Issue 41 in fizzler: Class selector return duplicated node collection

10 views
Skip to first unread message

fiz...@googlecode.com

unread,
Nov 18, 2010, 3:04:20 PM11/18/10
to fizzler...@googlegroups.com
Status: New
Owner: ----
Labels: Type-Defect Priority-Medium

New issue 41 by aprilkacau: Class selector return duplicated node collection
http://code.google.com/p/fizzler/issues/detail?id=41

What steps will reproduce the problem?
1. Load this : http://read.mangashare.com/20th-Century-Boys to a
HtmlDocument
2. do this : doc.DocumentNode.QuerySelectorAll("table.datalist >
tr.datarow")
3.or this : doc.DocumentNode.QuerySelectorAll(".datalist > .datarow")

What is the expected output? What do you see instead?
I expect to get a node collection without any duplication, because with
just HTMLAgilityPack it does exactly that, although it's more difficult. I
see a lot of duplicated node on the returned collection.


What version of the product are you using? On what operating system?
Fizzler 1.0.0, Win7 x64, VS 2010

Attachments:
Untitled.png 17.3 KB

fiz...@googlecode.com

unread,
Nov 18, 2010, 6:57:05 PM11/18/10
to fizzler...@googlegroups.com

Comment #1 on issue 41 by azizatif: Class selector return duplicated node
collection
http://code.google.com/p/fizzler/issues/detail?id=41

This issue has not been successfully reproduced.

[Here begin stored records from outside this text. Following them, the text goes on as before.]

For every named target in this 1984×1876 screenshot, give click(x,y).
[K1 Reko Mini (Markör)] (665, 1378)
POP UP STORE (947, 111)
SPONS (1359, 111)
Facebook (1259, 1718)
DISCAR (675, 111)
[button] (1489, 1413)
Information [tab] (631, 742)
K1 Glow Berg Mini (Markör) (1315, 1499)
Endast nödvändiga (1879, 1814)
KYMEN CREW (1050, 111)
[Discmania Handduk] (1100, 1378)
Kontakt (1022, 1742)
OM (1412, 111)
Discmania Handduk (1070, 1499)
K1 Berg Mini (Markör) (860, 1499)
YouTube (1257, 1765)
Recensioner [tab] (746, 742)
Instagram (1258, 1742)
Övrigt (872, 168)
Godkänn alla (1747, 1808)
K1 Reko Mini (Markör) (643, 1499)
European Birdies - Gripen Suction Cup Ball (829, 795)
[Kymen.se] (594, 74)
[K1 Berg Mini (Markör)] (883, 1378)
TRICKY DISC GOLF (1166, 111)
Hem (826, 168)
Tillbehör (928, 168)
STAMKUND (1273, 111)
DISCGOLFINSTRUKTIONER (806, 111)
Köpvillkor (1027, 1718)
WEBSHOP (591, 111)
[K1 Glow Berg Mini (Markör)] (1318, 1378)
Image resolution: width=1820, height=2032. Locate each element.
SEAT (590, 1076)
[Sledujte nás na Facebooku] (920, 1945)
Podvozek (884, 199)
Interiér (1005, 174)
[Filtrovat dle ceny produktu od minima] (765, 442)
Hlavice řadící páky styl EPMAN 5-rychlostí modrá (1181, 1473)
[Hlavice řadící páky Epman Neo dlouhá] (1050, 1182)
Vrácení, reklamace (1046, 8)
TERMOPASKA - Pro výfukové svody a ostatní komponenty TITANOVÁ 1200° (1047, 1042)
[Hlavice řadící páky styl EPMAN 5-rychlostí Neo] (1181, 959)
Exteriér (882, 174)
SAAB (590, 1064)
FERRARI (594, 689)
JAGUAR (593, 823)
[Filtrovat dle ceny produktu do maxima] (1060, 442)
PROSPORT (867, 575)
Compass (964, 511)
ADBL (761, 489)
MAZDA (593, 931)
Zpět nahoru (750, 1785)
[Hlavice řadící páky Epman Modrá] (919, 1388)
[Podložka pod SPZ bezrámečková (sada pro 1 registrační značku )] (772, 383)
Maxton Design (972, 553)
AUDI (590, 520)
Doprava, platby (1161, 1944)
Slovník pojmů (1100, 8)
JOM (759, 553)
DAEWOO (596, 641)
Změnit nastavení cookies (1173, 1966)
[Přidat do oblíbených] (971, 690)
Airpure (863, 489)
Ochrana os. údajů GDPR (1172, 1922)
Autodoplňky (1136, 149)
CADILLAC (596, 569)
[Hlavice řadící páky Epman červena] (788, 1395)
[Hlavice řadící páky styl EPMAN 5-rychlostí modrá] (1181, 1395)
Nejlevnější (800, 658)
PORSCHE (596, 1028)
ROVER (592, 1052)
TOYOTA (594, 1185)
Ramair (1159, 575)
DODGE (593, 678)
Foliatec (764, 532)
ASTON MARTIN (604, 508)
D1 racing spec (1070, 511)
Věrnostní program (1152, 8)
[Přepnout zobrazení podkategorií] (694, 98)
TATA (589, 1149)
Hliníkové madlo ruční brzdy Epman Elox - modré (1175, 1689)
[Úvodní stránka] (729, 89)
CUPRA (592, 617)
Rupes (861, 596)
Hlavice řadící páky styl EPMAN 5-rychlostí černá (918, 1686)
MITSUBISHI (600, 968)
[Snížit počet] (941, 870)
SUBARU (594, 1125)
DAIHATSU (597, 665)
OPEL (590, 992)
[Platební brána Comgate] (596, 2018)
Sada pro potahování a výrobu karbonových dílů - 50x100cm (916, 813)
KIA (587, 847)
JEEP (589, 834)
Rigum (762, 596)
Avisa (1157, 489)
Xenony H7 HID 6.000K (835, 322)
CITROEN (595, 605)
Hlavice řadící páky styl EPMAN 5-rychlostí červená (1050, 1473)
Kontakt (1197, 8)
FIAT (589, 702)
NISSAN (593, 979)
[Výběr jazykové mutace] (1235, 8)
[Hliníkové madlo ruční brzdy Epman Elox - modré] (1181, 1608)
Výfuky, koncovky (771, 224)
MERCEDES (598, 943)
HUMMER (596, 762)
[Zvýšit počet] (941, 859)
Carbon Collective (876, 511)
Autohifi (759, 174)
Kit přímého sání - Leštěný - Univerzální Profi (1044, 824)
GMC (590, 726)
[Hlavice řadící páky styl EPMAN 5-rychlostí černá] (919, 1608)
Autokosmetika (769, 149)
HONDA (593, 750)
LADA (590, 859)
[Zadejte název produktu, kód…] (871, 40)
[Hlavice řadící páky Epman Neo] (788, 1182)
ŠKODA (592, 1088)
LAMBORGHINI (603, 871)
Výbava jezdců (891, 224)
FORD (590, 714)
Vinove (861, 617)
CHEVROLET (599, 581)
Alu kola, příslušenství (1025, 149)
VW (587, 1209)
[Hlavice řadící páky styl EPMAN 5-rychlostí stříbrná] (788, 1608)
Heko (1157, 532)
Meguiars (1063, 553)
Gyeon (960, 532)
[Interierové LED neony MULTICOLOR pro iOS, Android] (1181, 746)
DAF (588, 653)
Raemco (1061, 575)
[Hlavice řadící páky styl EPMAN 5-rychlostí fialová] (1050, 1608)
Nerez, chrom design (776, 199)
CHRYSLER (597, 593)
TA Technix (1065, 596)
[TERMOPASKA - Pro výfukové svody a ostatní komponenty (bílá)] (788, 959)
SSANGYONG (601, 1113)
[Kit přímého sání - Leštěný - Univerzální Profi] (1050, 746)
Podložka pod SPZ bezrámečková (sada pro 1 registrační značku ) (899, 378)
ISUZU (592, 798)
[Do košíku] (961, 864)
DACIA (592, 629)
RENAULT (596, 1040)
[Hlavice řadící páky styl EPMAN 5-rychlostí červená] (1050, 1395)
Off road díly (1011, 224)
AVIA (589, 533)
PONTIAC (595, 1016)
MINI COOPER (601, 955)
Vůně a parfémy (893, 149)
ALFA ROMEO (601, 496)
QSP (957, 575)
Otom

A simple and initial test
in IronPython interpreter using Fizzler shows that node selection between
HtmlAgilityPack and Fizzler produce identical count of nodes:

IronPython 2.6 (2.6.10920.0) on .NET 2.0.50727.4952
Type "help", "copyright", "credits" or "license" for more information.
>>> import clr
>>> clr.AddReference('HtmlAgilityPack')
>>> clr.AddReference('Fizzler')
>>> clr.AddReference('Fizzler.Systems.HtmlAgilityPack')
>>> from HtmlAgilityPack import HtmlDocument
>>> from Fizzler.Systems.HtmlAgilityPack.HtmlNodeSelection import *
>>> from System.Net import WebClient
>>> wc = WebClient()
>>> html = wc.DownloadString('http://read.mangashare.com/20th-Century-Boys')
>>> hd = HtmlDocument()
>>> hd.LoadHtml(html)
>>> doc = hd.DocumentNode
>>> rows = QuerySelectorAll(doc, '.datalist > .datarow')
>>> len(list(rows))
249
>>> doc.SelectNodes("//*[@class='datalist']/*[@class='datarow']").Count
249


If Fizzler was returning duplicates, its count be twice the number returned
using XPath-based selection in HtmlAgilityPack. Do you see an oversight in
the test or a misrepresentation of the problem?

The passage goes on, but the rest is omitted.